#### What this task involves
Render the stretch of the material from the line containing "The image size is (1024, 780)." through the end of the material as a Markdown table with the columns Row and Line, omitting blank lines. Leave the pictures out of the table.

#### Input
::::::
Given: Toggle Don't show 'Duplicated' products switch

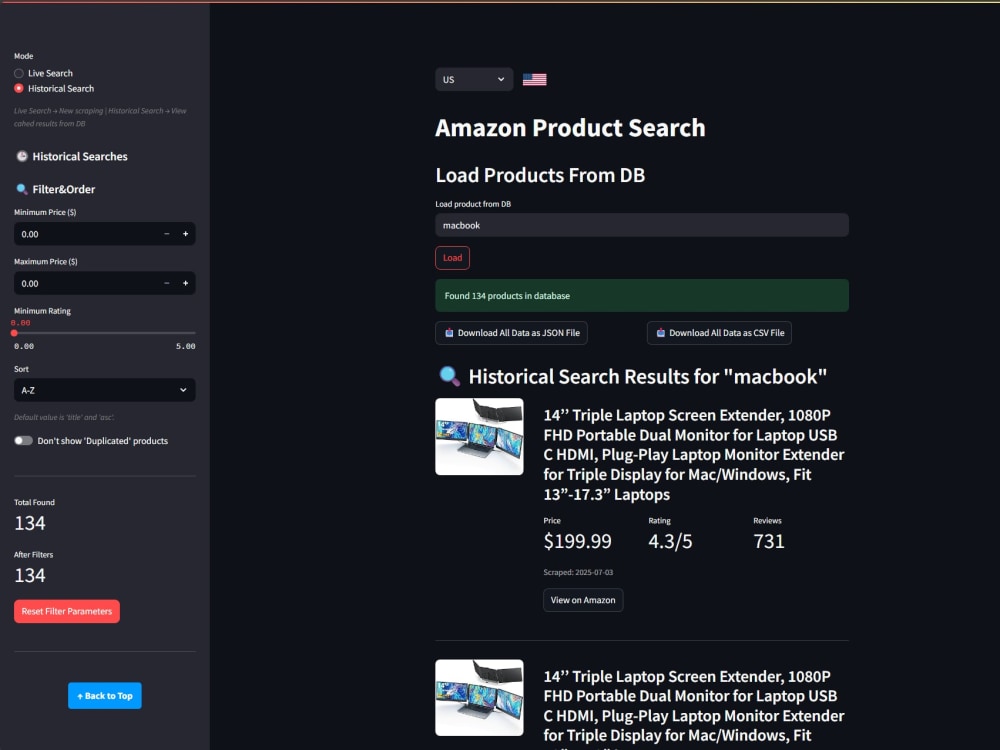Looking at the screenshot, I should (24, 441).
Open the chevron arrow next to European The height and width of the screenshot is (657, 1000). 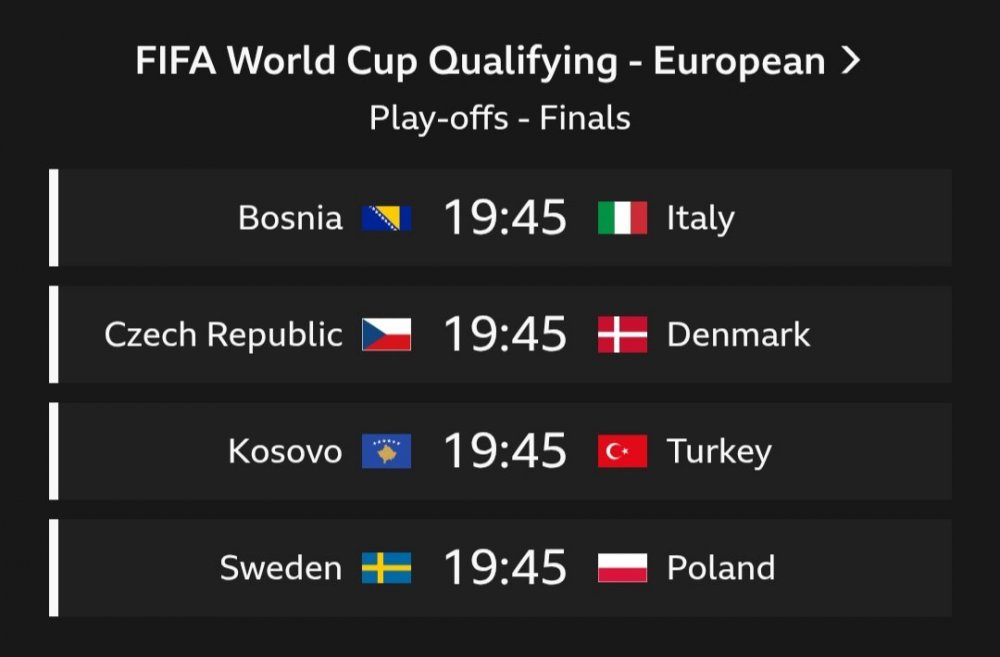click(x=851, y=61)
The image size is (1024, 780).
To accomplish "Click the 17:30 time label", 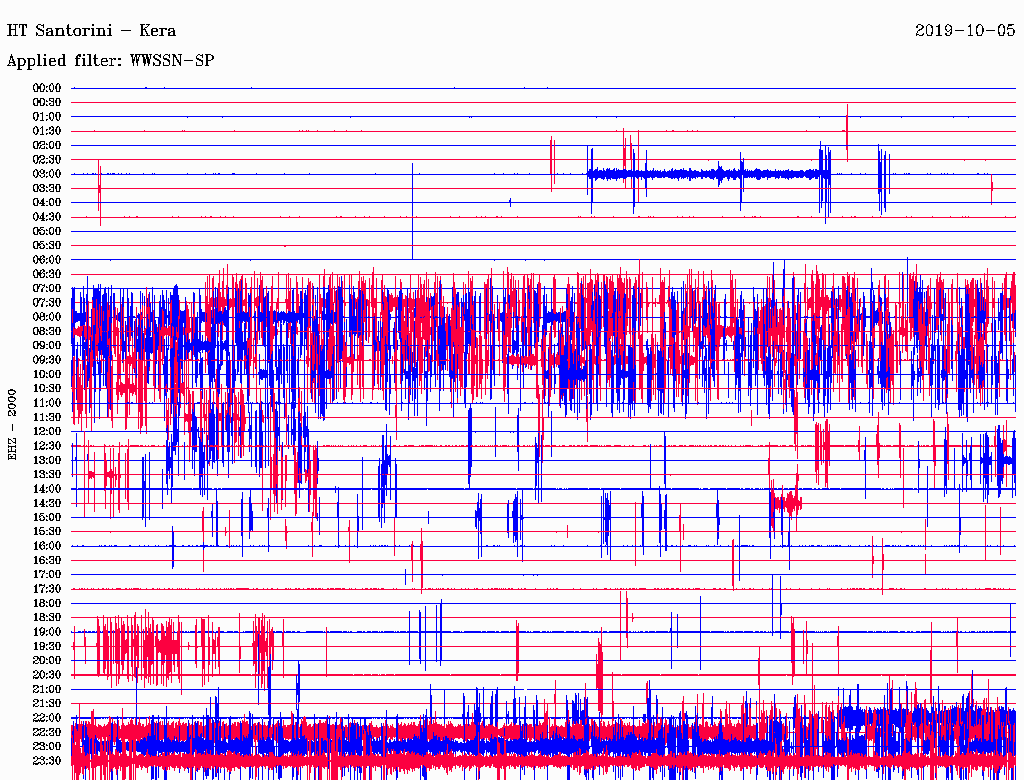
::::::
#### Result of this exercise
| Row | Line |
|---|---|
| 1 | The image size is (1024, 780). |
| 2 | To accomplish "Click the 17:30 time label",  |